The researchers examined one material, gadolinium-doped yttria-stablized zirconia (YSZ), very closely. Their kinetic studies and calorimetery, spectroscopy, and microscopy measurements of gadolinium-doped YSZ showed that the dopant, which segregates to grain boundaries, decreases grain boundary energy within the material.
Less grain boundary energy means there is less of a push on the boundary to move.
Gadolinium doesn’t freeze the grain boundaries, however—they still have the ability to move, although they don’t. “Although the boundaries still have mobility, they follow a random walk, with no net movement,” according to Castro.
It’s like a large crowd at a concert: If there a lot of people jammed together, moving very energetically and frenetically (high grain boundary energy)—say, a concert featuring the Celtic punk band Flogging Molly—people at the edges of the crowd are going to have a hard time staying in place.
But if the crowd is more calm (low grain boundary energy)—say, at an Enya concert—then the people at the edges might shuffle their feet back and forth, but with negligible net movement in the end.
“The take home message is simple—ceramics with no grain growth can and shall be designed by targeting a reduction in the grain boundary energy,” Castro writes in an email. “This work proved that although the atoms in the system can move around at that temperature, they move like a drunk person—with lots of steps but no net movement. Therefore, the boundary doesn’t migrate, and no grain growth is observed.”
These results are surprising because researchers previously assumed that thermodynamics have little effect on grain growth control. Instead, this work provides “striking evidence” that thermodynamics have a dominant effect on grain growth over grain mobility and diffusion, according to the paper.
“The results break an old paradigm that grain growth should be controlled by pinning the movement of the grain boundary by creating obstacles for its movement—so-called drag-forces,” Castro explains via email. “This old paradigm considers the thermodynamics of the system always favorable—grains always want to grow and will grow if they have mobility. We prove this is not true, and grains may not grow if the thermodynamics allow a metastable state.”
Ultimately, because grain boundaries control a material’s properties, being able to tailor the formation of those boundaries could open avenues to better design of future materials.
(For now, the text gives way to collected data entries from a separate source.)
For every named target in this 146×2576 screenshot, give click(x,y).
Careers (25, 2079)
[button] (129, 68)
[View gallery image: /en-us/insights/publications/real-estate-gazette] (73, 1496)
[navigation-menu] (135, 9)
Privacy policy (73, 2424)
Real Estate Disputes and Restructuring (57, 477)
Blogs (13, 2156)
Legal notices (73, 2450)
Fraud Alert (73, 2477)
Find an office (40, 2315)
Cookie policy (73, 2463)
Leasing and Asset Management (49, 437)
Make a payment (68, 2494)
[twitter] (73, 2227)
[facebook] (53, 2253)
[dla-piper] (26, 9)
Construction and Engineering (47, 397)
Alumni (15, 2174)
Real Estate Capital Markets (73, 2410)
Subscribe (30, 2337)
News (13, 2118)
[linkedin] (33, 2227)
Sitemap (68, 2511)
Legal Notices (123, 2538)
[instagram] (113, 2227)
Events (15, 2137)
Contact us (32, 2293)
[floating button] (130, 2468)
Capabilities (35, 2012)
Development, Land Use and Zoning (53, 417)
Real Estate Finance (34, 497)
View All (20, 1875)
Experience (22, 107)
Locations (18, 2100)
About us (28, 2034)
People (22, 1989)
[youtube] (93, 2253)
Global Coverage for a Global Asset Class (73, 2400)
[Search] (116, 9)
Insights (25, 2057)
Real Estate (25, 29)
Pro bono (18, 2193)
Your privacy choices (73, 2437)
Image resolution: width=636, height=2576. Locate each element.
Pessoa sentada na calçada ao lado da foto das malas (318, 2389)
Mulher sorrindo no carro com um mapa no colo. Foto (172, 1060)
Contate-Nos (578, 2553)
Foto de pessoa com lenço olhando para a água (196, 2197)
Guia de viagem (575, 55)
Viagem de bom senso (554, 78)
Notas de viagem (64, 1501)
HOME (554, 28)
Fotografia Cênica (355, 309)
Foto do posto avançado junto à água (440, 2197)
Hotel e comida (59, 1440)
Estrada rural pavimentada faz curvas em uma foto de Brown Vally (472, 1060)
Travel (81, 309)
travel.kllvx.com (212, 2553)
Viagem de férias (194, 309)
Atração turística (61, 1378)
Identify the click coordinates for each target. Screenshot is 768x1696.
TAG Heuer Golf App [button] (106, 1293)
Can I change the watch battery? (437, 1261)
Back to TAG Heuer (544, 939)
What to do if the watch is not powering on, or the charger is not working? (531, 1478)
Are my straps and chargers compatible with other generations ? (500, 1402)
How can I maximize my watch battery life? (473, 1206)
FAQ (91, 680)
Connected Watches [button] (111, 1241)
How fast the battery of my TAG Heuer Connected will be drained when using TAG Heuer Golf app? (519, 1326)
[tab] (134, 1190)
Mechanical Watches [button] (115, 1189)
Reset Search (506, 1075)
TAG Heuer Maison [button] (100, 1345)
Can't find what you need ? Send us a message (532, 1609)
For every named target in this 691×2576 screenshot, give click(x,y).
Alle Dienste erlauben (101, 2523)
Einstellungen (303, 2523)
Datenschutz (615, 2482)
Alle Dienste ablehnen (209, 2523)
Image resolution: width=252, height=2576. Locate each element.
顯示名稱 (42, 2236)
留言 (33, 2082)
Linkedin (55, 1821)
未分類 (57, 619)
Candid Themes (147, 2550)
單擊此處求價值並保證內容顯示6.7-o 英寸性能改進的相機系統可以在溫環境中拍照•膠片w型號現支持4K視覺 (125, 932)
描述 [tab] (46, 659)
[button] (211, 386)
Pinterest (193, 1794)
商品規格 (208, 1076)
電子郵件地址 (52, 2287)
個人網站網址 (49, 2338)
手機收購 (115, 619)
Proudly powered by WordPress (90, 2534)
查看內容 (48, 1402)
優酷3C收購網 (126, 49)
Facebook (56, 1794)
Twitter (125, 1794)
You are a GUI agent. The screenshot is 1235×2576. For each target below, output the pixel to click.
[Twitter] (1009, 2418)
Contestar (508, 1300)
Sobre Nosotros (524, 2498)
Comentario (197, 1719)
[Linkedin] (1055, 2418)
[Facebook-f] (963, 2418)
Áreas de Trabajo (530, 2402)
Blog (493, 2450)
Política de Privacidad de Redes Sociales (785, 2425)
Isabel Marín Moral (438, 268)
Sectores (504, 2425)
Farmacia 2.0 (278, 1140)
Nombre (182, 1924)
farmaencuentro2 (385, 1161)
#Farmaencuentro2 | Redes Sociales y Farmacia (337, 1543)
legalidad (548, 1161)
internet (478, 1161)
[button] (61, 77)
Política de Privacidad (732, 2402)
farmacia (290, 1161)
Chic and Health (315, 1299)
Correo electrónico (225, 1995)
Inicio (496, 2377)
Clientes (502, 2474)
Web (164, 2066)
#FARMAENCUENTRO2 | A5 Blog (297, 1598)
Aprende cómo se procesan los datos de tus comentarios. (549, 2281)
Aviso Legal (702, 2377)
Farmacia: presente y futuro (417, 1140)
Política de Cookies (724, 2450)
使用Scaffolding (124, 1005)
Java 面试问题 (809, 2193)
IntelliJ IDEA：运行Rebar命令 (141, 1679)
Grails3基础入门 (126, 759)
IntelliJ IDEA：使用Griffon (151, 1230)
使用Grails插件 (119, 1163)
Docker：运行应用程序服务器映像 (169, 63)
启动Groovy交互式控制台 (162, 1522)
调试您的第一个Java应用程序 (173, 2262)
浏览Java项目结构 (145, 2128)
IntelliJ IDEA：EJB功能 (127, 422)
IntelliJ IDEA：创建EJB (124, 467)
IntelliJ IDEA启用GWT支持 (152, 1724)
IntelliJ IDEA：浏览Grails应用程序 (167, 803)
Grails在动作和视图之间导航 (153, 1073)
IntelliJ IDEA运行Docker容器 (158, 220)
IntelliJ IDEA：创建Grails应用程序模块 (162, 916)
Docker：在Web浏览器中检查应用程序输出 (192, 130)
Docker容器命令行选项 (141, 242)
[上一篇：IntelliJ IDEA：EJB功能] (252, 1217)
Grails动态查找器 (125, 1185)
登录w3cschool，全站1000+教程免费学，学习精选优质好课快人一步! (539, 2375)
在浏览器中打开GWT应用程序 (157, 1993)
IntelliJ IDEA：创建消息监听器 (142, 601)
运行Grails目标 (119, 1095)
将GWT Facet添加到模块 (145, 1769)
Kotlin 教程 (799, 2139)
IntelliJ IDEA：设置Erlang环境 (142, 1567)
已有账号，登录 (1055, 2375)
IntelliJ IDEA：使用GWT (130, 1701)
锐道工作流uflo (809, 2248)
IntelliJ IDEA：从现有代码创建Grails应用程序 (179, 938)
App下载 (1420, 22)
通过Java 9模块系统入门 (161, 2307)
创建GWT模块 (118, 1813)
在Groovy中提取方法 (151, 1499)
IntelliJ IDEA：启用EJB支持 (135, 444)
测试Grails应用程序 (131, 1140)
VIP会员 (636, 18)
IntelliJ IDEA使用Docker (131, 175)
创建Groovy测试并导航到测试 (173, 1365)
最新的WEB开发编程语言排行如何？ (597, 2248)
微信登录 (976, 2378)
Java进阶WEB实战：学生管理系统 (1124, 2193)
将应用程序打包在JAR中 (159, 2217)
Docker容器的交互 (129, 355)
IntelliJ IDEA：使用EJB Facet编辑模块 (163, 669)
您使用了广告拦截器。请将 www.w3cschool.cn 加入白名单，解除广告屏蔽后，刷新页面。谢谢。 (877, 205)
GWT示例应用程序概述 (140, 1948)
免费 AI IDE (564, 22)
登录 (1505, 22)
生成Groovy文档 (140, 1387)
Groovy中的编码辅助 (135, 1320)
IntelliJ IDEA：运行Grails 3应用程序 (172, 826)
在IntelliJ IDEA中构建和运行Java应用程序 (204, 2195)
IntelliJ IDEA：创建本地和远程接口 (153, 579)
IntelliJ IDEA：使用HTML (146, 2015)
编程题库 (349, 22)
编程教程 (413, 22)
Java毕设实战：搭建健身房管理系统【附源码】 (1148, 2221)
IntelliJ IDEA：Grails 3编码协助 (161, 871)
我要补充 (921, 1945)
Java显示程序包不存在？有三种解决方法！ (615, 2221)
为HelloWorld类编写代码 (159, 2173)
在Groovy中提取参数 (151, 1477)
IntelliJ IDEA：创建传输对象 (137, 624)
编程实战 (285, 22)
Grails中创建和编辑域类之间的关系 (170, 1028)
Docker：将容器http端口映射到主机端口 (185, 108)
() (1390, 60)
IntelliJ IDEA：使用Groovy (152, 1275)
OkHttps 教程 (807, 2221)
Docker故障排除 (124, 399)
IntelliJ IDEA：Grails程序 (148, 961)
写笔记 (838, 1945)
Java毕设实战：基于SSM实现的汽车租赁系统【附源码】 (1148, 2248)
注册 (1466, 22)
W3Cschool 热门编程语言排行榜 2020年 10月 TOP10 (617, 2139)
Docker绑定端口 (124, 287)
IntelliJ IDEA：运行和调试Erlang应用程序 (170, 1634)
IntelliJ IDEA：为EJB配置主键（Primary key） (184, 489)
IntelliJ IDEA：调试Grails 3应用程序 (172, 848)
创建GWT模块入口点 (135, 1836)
Plus, the researchers think their results extend beyond gadolinium-doped YSZ as well.
“Although the proof of concept is for zirconia, we have additional recently published results that corroborate these observations for other systems,” Castro writes via email. “We believe this combination proves materials professionals have a new way to control grain growth, and they should be considering this for other systems and revisiting previously reported data with new optics.”
“We believe this is so big, textbooks will need to be amended,” Castro adds.
The paper, published in Acta Materialia, is “Thermodynamics versus kinetics of grain growth control in nanocrystalline zirconia” (DOI: 10.1016/j.actamat.2017.07.005).